Update the material by replacing every "Image resolution" with "Screen size" and leaving everything else as it is.
# start of ENTRIES PROVIDED
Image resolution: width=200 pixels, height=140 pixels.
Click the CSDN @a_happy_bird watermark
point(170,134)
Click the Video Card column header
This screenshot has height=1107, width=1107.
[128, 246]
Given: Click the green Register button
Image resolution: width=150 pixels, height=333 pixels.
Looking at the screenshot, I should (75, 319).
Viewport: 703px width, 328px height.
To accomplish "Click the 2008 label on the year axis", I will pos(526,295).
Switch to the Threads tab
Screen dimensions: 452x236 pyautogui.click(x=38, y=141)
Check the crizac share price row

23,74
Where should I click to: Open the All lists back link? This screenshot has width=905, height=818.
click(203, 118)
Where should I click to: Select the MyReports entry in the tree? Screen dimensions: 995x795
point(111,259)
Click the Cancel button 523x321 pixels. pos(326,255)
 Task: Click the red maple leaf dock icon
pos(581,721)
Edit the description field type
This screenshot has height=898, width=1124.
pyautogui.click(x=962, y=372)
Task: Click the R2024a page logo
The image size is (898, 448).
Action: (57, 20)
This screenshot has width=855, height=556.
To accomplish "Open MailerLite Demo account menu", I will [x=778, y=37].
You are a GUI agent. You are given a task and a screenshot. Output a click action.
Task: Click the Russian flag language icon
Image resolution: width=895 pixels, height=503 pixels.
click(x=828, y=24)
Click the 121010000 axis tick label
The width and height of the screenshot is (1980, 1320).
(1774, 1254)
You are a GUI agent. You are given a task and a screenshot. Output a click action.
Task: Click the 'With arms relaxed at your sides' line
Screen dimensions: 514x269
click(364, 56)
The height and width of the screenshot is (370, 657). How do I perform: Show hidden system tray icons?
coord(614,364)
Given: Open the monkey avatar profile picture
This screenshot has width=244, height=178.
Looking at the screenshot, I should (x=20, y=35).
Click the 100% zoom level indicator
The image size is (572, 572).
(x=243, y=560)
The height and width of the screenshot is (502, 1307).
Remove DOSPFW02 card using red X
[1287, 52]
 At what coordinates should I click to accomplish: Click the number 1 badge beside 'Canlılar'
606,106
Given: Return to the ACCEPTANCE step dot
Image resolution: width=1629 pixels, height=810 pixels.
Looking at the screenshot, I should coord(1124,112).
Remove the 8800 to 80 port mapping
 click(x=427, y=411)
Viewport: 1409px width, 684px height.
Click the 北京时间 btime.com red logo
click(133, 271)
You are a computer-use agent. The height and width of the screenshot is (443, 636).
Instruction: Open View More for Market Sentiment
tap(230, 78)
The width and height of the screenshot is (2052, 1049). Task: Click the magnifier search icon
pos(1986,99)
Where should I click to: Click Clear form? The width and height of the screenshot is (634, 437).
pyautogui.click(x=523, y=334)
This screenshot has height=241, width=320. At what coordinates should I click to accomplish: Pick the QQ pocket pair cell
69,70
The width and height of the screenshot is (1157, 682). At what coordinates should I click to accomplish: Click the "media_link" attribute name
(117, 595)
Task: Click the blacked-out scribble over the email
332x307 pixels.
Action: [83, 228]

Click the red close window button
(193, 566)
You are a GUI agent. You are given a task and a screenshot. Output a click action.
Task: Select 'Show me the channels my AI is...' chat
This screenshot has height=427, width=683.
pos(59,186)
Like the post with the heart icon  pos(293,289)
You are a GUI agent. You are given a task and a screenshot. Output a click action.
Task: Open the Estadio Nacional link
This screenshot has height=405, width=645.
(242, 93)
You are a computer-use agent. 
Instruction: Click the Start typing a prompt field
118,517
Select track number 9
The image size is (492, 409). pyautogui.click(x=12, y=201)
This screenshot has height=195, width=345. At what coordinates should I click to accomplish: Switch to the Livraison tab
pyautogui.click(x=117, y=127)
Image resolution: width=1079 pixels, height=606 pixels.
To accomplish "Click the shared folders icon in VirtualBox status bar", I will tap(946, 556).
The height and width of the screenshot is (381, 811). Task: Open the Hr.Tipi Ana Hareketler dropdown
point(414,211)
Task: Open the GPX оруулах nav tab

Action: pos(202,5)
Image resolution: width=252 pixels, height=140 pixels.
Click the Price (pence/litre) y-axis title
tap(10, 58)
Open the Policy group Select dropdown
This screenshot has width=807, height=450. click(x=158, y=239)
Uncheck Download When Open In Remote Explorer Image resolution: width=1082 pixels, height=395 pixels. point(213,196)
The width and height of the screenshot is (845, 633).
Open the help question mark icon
# end of ENTRIES PROVIDED
RESPONSE TO THIS TASK
Screen size: width=200 pixels, height=140 pixels.
Click the CSDN @a_happy_bird watermark
point(170,134)
Click the Video Card column header
This screenshot has height=1107, width=1107.
[128, 246]
Given: Click the green Register button
Screen size: width=150 pixels, height=333 pixels.
Looking at the screenshot, I should (75, 319).
Viewport: 703px width, 328px height.
To accomplish "Click the 2008 label on the year axis", I will pos(526,295).
Switch to the Threads tab
Screen dimensions: 452x236 pyautogui.click(x=38, y=141)
Check the crizac share price row

23,74
Where should I click to: Open the All lists back link? This screenshot has width=905, height=818.
click(203, 118)
Where should I click to: Select the MyReports entry in the tree? Screen dimensions: 995x795
point(111,259)
Click the Cancel button 523x321 pixels. pos(326,255)
 Task: Click the red maple leaf dock icon
pos(581,721)
Edit the description field type
This screenshot has height=898, width=1124.
pyautogui.click(x=962, y=372)
Task: Click the R2024a page logo
The image size is (898, 448).
Action: (57, 20)
This screenshot has width=855, height=556.
To accomplish "Open MailerLite Demo account menu", I will [x=778, y=37].
You are a GUI agent. You are given a task and a screenshot. Output a click action.
Task: Click the Russian flag language icon
Screen size: width=895 pixels, height=503 pixels.
click(x=828, y=24)
Click the 121010000 axis tick label
The width and height of the screenshot is (1980, 1320).
(1774, 1254)
You are a GUI agent. You are given a task and a screenshot. Output a click action.
Task: Click the 'With arms relaxed at your sides' line
Screen dimensions: 514x269
click(364, 56)
The height and width of the screenshot is (370, 657). How do I perform: Show hidden system tray icons?
coord(614,364)
Given: Open the monkey avatar profile picture
This screenshot has width=244, height=178.
Looking at the screenshot, I should (x=20, y=35).
Click the 100% zoom level indicator
The image size is (572, 572).
(x=243, y=560)
The height and width of the screenshot is (502, 1307).
Remove DOSPFW02 card using red X
[1287, 52]
 At what coordinates should I click to accomplish: Click the number 1 badge beside 'Canlılar'
606,106
Given: Return to the ACCEPTANCE step dot
Screen size: width=1629 pixels, height=810 pixels.
Looking at the screenshot, I should coord(1124,112).
Remove the 8800 to 80 port mapping
 click(x=427, y=411)
Viewport: 1409px width, 684px height.
Click the 北京时间 btime.com red logo
click(133, 271)
You are a computer-use agent. The height and width of the screenshot is (443, 636).
Instruction: Open View More for Market Sentiment
tap(230, 78)
The width and height of the screenshot is (2052, 1049). Task: Click the magnifier search icon
pos(1986,99)
Where should I click to: Click Clear form? The width and height of the screenshot is (634, 437).
pyautogui.click(x=523, y=334)
This screenshot has height=241, width=320. At what coordinates should I click to accomplish: Pick the QQ pocket pair cell
69,70
The width and height of the screenshot is (1157, 682). At what coordinates should I click to accomplish: Click the "media_link" attribute name
(117, 595)
Task: Click the blacked-out scribble over the email
332x307 pixels.
Action: [83, 228]

Click the red close window button
(193, 566)
You are a GUI agent. You are given a task and a screenshot. Output a click action.
Task: Select 'Show me the channels my AI is...' chat
This screenshot has height=427, width=683.
pos(59,186)
Like the post with the heart icon  pos(293,289)
You are a GUI agent. You are given a task and a screenshot. Output a click action.
Task: Open the Estadio Nacional link
This screenshot has height=405, width=645.
(242, 93)
You are a computer-use agent. 
Instruction: Click the Start typing a prompt field
118,517
Select track number 9
The image size is (492, 409). pyautogui.click(x=12, y=201)
This screenshot has height=195, width=345. At what coordinates should I click to accomplish: Switch to the Livraison tab
pyautogui.click(x=117, y=127)
Screen size: width=1079 pixels, height=606 pixels.
To accomplish "Click the shared folders icon in VirtualBox status bar", I will tap(946, 556).
The height and width of the screenshot is (381, 811). Task: Open the Hr.Tipi Ana Hareketler dropdown
point(414,211)
Task: Open the GPX оруулах nav tab

Action: pos(202,5)
Screen size: width=252 pixels, height=140 pixels.
Click the Price (pence/litre) y-axis title
tap(10, 58)
Open the Policy group Select dropdown
This screenshot has width=807, height=450. click(x=158, y=239)
Uncheck Download When Open In Remote Explorer Screen size: width=1082 pixels, height=395 pixels. point(213,196)
The width and height of the screenshot is (845, 633).
Open the help question mark icon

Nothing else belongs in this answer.